- Theatrical release poster
- Directed by: Derek Ford
- Written by: Derek Ford
- Produced by: Morton Lewis
- Starring: Eva Whishaw Maggie Wright Gabrielle Drake
- Cinematography: Bill Holland Roy Pointer
- Edited by: Terry Keefe
- Music by: Terry Warr
- Distributed by: Butcher's Film Service
- Release date: 1971;
- Running time: 87 minutes
- Country: United Kingdom
- Language: English

= Suburban Wives =

1972 British film by Derek Ford

Suburban Wives is a 1971 British sex comedy directed and written by Derek Ford and starring Eva Whishaw, Maggie Wright, and Gabrielle Drake.

==Plot==
Newspaperwoman Sarah narrates a series of separate stories about the lives of various couples.

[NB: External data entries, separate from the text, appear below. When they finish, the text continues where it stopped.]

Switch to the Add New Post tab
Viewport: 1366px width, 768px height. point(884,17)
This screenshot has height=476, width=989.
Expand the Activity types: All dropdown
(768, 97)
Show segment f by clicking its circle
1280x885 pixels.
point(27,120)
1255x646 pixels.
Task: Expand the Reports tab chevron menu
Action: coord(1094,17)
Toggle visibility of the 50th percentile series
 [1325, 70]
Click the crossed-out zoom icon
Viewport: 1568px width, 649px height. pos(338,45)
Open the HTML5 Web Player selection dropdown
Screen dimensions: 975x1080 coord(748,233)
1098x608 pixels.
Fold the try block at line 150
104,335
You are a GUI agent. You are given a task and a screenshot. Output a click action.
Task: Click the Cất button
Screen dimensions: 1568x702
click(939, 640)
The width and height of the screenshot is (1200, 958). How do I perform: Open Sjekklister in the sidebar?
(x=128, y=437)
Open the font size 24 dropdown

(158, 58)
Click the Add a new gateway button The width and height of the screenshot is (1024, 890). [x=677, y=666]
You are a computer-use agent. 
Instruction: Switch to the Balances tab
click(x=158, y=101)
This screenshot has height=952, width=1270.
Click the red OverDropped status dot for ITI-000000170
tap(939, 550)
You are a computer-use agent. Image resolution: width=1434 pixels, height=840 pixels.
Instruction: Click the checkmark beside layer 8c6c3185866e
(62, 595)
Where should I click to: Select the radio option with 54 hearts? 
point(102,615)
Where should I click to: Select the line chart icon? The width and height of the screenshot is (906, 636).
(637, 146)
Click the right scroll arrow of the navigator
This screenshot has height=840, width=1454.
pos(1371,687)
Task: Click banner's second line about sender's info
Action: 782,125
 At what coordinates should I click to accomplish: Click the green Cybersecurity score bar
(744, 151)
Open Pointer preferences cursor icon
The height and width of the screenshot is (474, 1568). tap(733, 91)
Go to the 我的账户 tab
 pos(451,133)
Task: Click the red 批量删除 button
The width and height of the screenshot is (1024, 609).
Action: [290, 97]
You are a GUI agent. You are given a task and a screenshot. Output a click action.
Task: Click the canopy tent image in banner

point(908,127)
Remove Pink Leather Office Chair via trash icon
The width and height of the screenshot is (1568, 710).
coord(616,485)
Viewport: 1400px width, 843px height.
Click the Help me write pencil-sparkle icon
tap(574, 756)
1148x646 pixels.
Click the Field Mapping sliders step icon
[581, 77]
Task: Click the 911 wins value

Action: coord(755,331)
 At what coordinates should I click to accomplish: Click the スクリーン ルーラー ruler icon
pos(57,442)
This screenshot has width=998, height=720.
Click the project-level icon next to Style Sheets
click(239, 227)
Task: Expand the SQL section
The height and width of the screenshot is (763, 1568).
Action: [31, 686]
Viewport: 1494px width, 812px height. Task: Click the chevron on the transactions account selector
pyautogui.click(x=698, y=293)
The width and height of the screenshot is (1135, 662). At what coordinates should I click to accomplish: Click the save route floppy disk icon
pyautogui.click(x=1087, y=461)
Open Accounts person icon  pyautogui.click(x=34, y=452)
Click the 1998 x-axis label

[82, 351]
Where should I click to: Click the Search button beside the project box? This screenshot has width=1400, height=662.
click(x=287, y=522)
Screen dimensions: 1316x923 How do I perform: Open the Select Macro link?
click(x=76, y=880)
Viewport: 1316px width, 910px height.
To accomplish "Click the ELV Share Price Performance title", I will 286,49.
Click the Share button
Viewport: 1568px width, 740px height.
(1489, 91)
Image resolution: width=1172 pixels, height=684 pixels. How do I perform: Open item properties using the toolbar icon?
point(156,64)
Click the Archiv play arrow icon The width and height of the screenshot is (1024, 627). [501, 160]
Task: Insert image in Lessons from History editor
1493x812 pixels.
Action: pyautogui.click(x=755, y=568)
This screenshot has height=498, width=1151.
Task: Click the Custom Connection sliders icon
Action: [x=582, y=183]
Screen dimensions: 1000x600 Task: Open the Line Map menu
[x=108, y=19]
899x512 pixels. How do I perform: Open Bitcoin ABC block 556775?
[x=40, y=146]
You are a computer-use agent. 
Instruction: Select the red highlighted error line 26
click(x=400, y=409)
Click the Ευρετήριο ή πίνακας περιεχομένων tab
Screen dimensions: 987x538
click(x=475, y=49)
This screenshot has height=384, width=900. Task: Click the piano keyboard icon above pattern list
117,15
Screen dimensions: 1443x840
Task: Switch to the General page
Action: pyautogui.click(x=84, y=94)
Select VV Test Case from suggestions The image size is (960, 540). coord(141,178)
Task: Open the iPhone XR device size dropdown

Sarah describes a situation in which dissatisfied and bored middle-class housewives seek excitement and adventure outside their marital homes— and marital beds.

==Cast==
- Eva Whishaw as Sarah
- Barry Linehan as John's Boss
- Heather Chasen as Kathy Lambert
- Gabrielle Drake as secretary
- Richard Thorp as Sarah's husband
- Robin Culver as photographer
- Maggie Wright as Irene
- Peter May as John
- Claire Gordon as Sheila
- Denys Hawthorne as George Lambert
- Jane Cardew as Carole
- Nicola Austin as Jean
- Pauline Peart as Mavis
- James Donnelly as Client
- Paul Antrim as bookmaker

==Critical reception==
Monthly Film Bulletin said "An uneasy attempt to marry a thin veneer of pseudo-documentary to a series of O. Henry-ish but determinedly naughty tales, with the whole thing heavily laced by doses of nudity and titillation. With the possible exception of Kathy's story, nicely timed and beautifully acted by Heather Chasen, there is very little wit in evidence, and the film simply drags coyly on and on."

It was described by The New York Times as "a spicy satire of modern manners and mores."

According to Leon Hunt the film represents the suburban wives as both "banal and voracious, passive and rapacious, timid and uncontainable. The Daily Mirror described the characters as a "monstrous regiment of frustrated wives".

Stephanie Dennison sees it as an example of "soft-core porn films" that represent "naughty suburban housewives" as part of "democratization of female sexual desire".